# What about packs.



## rabbitslayer (Sep 17, 2007)

I'm looking for a day pack to bowhunt with. I have a frame pack and smaller camelback types. Looking for something that I can strap my bow to if needed, leave camp in the morning and not come back till night. Any suggestions.


----------



## north slope (Sep 8, 2007)

You need a superday from Badlands. I have an extra one.


----------



## TEX-O-BOB (Sep 12, 2007)

Ya, you do have an extra one but unless this guy is 4' 10" it won't fit him...


----------



## weatherby25 (Sep 10, 2007)

Try these out.

http://www.mysteryranch.com/


----------



## dkhntrdstn (Sep 7, 2007)

north slope said:


> You need a superday from Badlands.


+1


----------



## ut1031 (Sep 13, 2007)

There are a lot of good packw out there. I personally hunt with a Badlands 2200.......I have had a Superday, but felt it was too small. For strictly a day pack, I have a Horn Hunter G2. The warranty service is hard to beat! Get the best you can afford!
Kelly


----------



## rabbitslayer (Sep 17, 2007)

Ok so if I should get the best I can afford. What would you do if you had less than 100 to spend. If you had 100-200 to spend, or if you had unlimited funds. What would be the best pack in these price ranges. Thanks for the replies so far.


----------



## ut1031 (Sep 13, 2007)

Really, it depends on what you are wanting to do with it. I carry the 2200 because I can use it to haul out meat mine or a buddies. I can also do an overnighter with it. Under a $100 - ???? I would probably go the Archerytalk.com and doa search as people are always selling packs. there is a nice hornhunter on there right now for $100.....I used this site to trade my Superday for the 2200 I now have. You might want to look at the Cabelas Bow and Rifle pack which is now on sale. If spending is of no concern, then buy one of each! If you are anywhere close to Bountiful, then you could try my 2200 and HornHunter to see what they are like. kth


----------



## bwhntr (Sep 12, 2007)

Hey little Carson buddy, invest in a Badlands. They are extremely well built and they stand behind their products like no other. You will not be disappointed. I recommend the 2200 or the 2800. Use them as day packs, but have the ability to pack out a deer as well. Come check out my 2800 if you would like.


----------



## .45 (Sep 21, 2007)

rabbitslayer said:


> Ok so if I should get the best I can afford. What would you do if you had less than 100 to spend. *If you had 100*-200 to spend, or if you had unlimited funds. What would be the best pack in these price ranges. Thanks for the replies so far.

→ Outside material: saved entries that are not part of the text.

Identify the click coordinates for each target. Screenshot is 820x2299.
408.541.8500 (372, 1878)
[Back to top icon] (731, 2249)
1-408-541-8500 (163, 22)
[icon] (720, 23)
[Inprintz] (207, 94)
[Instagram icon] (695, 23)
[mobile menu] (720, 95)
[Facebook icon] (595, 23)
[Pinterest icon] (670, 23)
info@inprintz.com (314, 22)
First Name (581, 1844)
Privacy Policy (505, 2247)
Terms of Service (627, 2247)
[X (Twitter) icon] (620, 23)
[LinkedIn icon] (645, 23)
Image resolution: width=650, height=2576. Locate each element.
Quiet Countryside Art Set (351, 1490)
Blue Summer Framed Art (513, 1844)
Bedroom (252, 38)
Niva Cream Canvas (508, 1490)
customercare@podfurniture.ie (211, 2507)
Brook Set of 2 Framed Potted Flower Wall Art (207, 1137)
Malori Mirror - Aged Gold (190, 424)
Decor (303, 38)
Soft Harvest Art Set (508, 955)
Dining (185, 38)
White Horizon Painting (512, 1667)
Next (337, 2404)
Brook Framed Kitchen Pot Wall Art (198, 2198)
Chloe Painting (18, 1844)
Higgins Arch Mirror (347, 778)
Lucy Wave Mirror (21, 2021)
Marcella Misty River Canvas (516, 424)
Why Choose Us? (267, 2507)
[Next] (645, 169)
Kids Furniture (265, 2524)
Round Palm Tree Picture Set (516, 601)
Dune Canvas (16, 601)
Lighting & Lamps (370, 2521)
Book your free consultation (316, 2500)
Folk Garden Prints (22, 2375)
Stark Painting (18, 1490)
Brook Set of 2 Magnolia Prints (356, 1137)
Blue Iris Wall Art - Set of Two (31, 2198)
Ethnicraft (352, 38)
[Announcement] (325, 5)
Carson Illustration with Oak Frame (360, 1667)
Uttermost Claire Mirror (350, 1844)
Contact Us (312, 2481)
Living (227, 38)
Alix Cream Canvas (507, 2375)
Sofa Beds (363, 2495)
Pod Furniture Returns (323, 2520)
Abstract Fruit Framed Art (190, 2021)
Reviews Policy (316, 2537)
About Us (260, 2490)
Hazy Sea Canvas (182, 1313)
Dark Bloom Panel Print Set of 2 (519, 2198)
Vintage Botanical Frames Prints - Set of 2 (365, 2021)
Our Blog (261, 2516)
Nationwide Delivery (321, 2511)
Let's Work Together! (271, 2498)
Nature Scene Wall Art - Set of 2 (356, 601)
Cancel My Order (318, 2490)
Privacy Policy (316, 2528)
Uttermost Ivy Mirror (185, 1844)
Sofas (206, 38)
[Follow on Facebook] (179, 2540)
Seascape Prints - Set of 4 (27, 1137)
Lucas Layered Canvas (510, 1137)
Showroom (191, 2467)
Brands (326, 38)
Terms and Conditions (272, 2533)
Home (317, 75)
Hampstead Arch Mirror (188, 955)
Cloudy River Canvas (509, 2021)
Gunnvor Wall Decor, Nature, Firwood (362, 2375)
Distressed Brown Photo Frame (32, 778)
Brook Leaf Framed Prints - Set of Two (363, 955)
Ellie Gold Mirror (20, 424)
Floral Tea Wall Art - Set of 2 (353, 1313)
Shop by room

I think I would suck up to north slope....pm him with a message that he is the best hunter in the world, the best fisherman and the most handsome archery guy ever invented !! If this ploy doesn't backfire, he may just cut you a deal !! :|


----------



## svmoose (Feb 28, 2008)

There are honestly a lot of options. There are great packs out there, most of them will cost you between 100 and 200 dollars new. Badlands, eberlestock, hornhunter, blacks creek, sitka, cabelas, mystery ranch, kifaru, and more. They all make pretty good packs. I've been looking lately as well, just haven't quite made up my mind. I think a badlands superday is probably a good choice for a day pack, you might also look into a hypervent or a 2200. These are all popular packs made by badlands. They will range from 120-180 dollars depending on where you get them and the model you choose. Camofire.com is a pretty good source, I've seen hypervents, and a few other badlands models on there, but you might have to wait a month and check it often to find one because of the nature of the site. But if I remember right, the hypervent was under 100 bucks there. Camofire also has some blacks creek packs sometimes and I've heard good things about them, the prices are a little lower, I would personally probably have one of the other models if price isn't an issue.
I think hornhunter packs are nice, never wore one, just checked them out. They have quite a few models, I'm thinking about getting the mainbeam. Eberlestock has the x1 and x2 that are smaller packs. Their warranty isn't as good as badlands or hornhunter though. Then look around, everyone loves mystery ranch packs, I have no experience with them, they get a little spendy and I dont think they come in camo. Kifaru makes custom packs, but are quite expensive. Anyhow, just look around, try some on and see what you like. There are a lot of options in a low 100's price range. Good Luck.


----------



## stillhuntin (Feb 14, 2008)

What .45 said!! Also what svmoose said. You could also check out Vortex Packs in the phone book. They may have some Badlands seconds/returns cheap; without the warranty. You cannot go wrong with the Badlands IMO.


----------



## jhunter (Dec 14, 2007)

I have worn a 2200 for the last 3 or 4 years. Love it, cant imagine doin the deed with something else,


----------



## ktowncamo (Aug 27, 2008)

jhunter said:


> I have worn a 2200 for the last 3 or 4 years. Love it, cant imagine doin the deed with something else,


I just tried out the 2200 on a scouting hike this past weekend and found it to be very comfortable over the 2 miles I hiked, most of it without a trail so it was up and over rocks, trees, etc.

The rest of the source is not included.